╭─ DATASET EXTRACT

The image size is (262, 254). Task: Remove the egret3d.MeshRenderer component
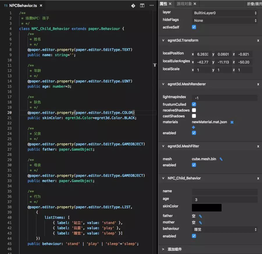[x=258, y=84]
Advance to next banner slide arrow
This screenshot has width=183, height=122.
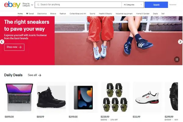tap(180, 42)
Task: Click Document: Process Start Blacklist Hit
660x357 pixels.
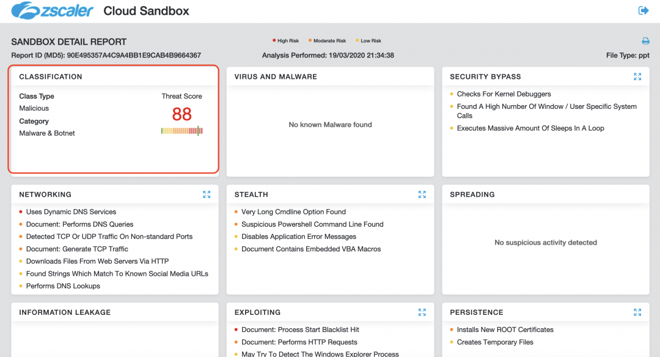Action: click(299, 330)
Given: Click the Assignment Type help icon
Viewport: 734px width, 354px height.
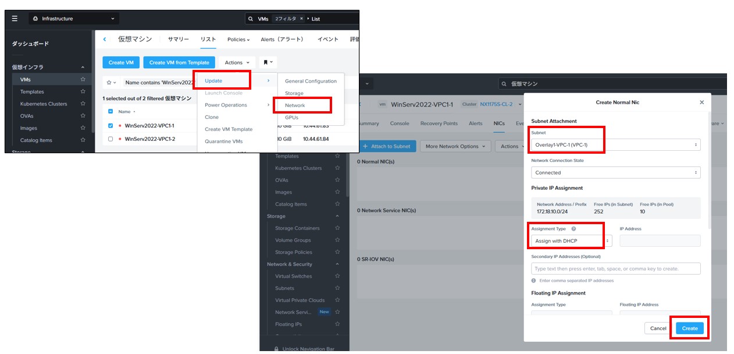Looking at the screenshot, I should click(573, 229).
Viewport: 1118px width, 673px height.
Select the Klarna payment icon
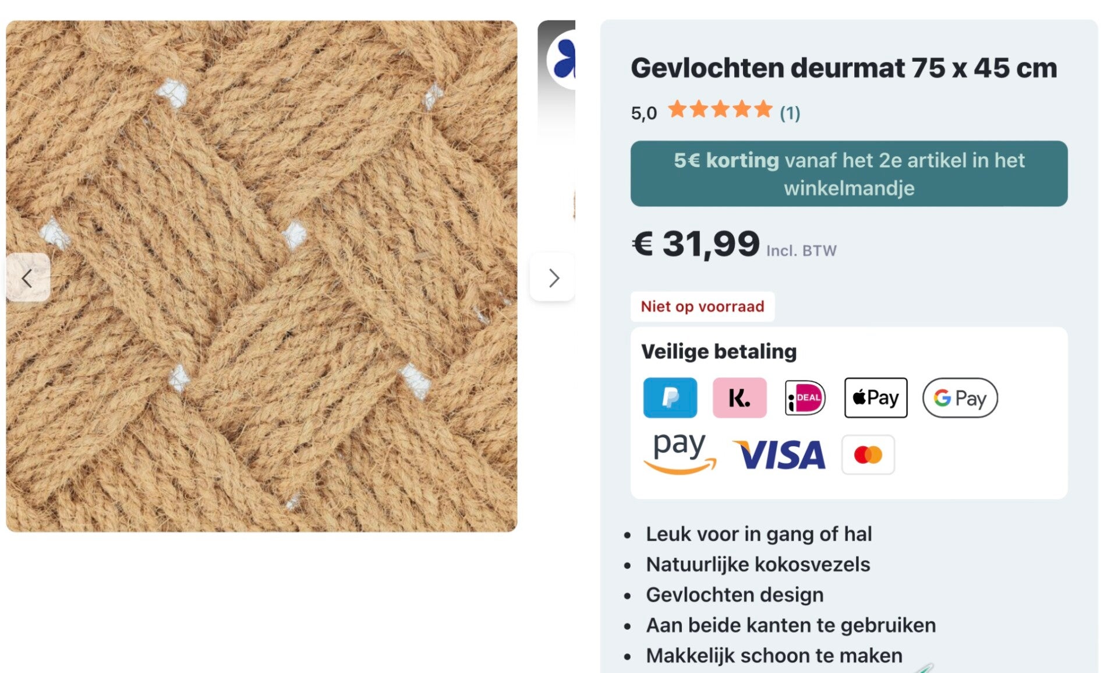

╰─

_TO DO_
No picture belongs in the copy. Print every entry above exactly as it stands.

_RESULT FOR THIS EXERCISE_
The image size is (262, 254). Task: Remove the egret3d.MeshRenderer component
[x=258, y=84]
Advance to next banner slide arrow
This screenshot has width=183, height=122.
tap(180, 42)
Task: Click Document: Process Start Blacklist Hit
660x357 pixels.
Action: click(299, 330)
Given: Click the Assignment Type help icon
Viewport: 734px width, 354px height.
Looking at the screenshot, I should click(573, 229).
Viewport: 1118px width, 673px height.
Select the Klarna payment icon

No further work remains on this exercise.